Midnight Rider (Ralph Cotton Western Series) (20 page)

“Go shut that damned lunatic up!” he said in a hushed growl.

Spiller slipped quietly out of the car. Rochenbach turned back to the safe, pencil stub and stethoscope in hand, and turned the dial slowly to his right.

Grolin grinned and let out a breath of relief when he watched Rock write a third number on the door near the dial and straighten up and pull the stethoscope from his ears.

“Is that it?” he said in a hushed tone, stepping forward.

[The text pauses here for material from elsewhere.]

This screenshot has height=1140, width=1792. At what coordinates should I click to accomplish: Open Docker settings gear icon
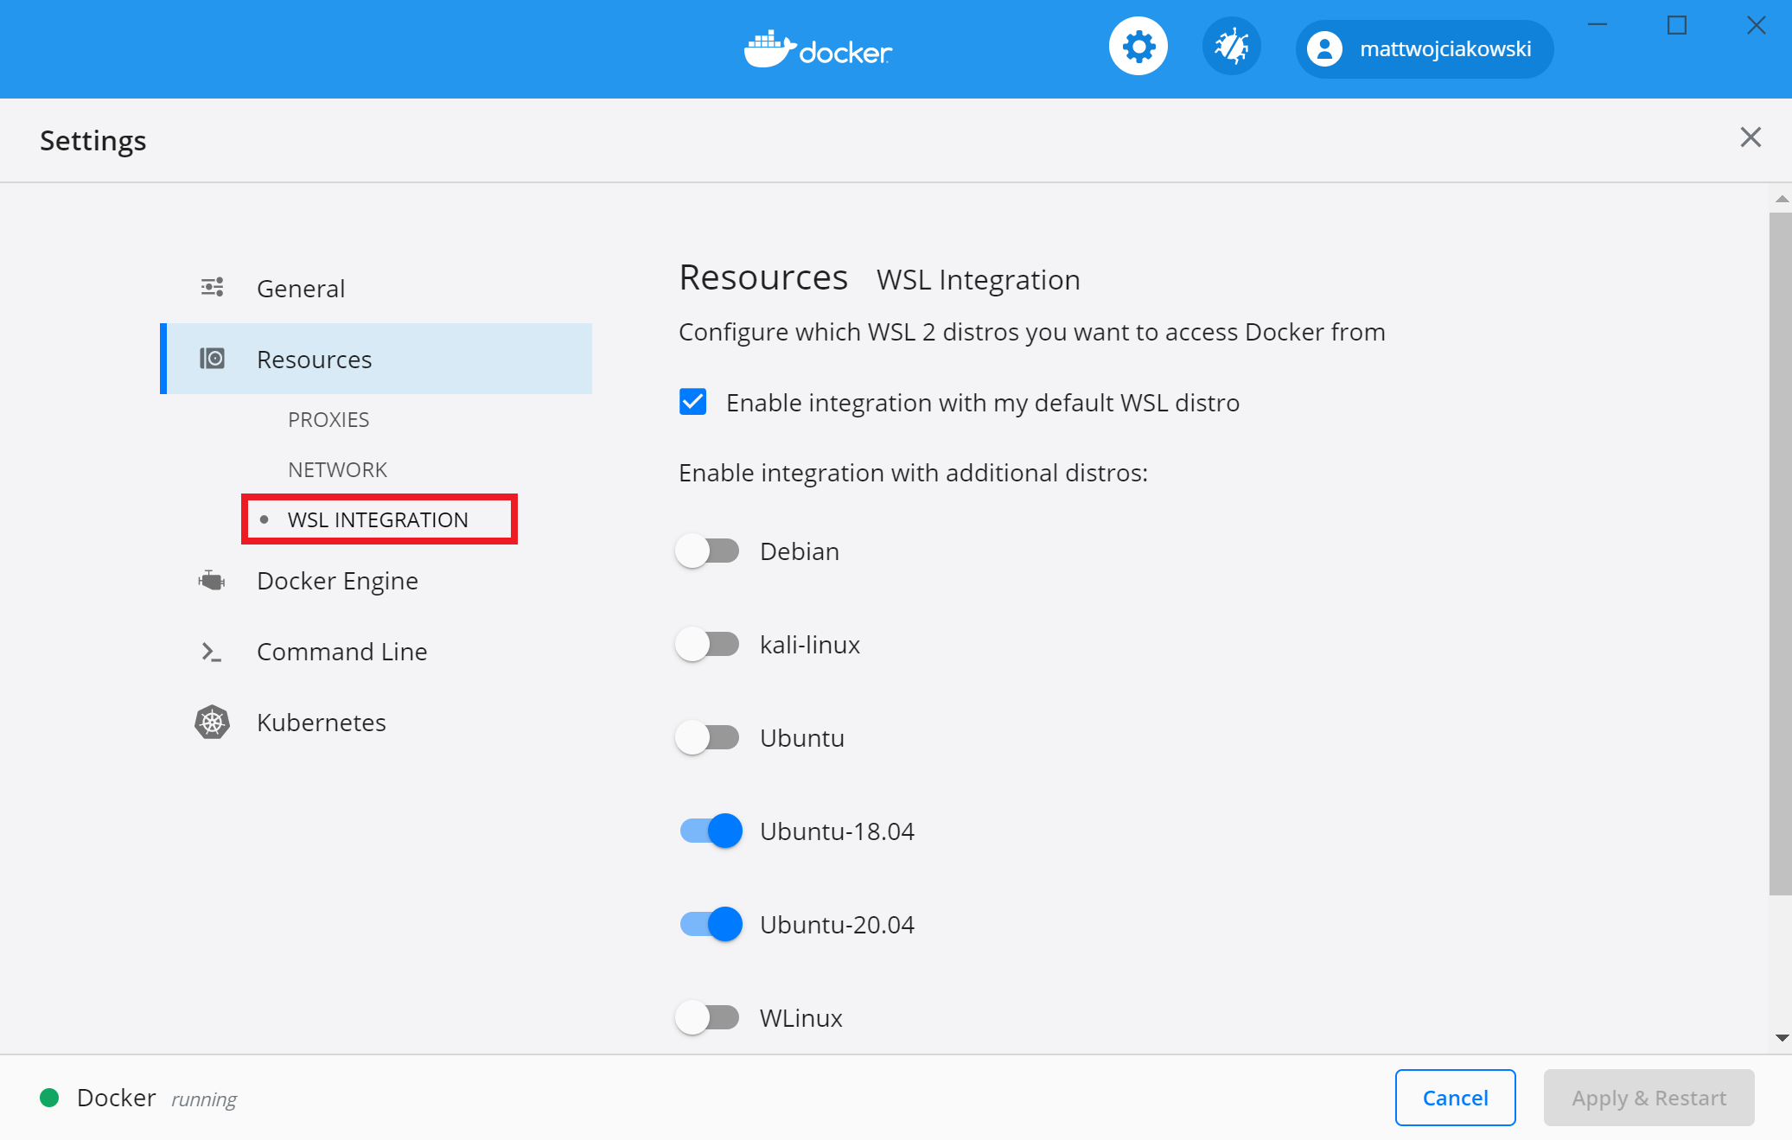click(x=1138, y=49)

“Yep,” said Rochenbach. “It’s all yours. He took the big iron handle with both hands and swung the big steel door open.

“Holy Moses!”
Grolin shouted. He turned to Lionel Sharp, who stood holding the lantern, and said, “Here, give me that!”

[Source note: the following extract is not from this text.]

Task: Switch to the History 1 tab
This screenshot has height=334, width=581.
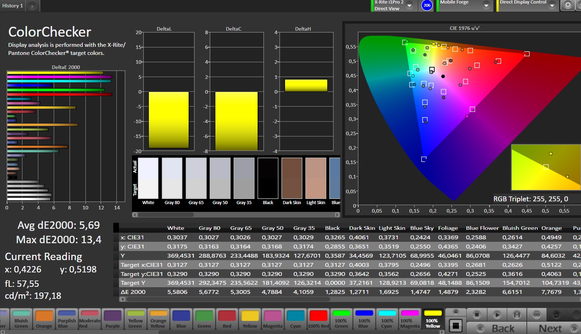Action: click(13, 6)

In his excitement, he shoved Rochenbach’s big Remington down into Sharp’s coat pocket and snatched the lantern from his hand. “Everybody stay behind me!” he said, hurrying forward, seeing the light of the lantern spill into the dark safe, revealing shelf upon shelf of small wooden crates.

Looking back at the men crowded behind him, Grolin spotted the Stillwater Giant and waved him forward.

“Open one of these, Giant. Let’s take a look,” he said in an excited voice.

The Giant stepped inside the huge safe, picked up the nearest ingot crate and slammed it to the floor. The lid of the crate split and came ajar. The Giant stooped down, ripped the lid the rest of the way off and threw it aside.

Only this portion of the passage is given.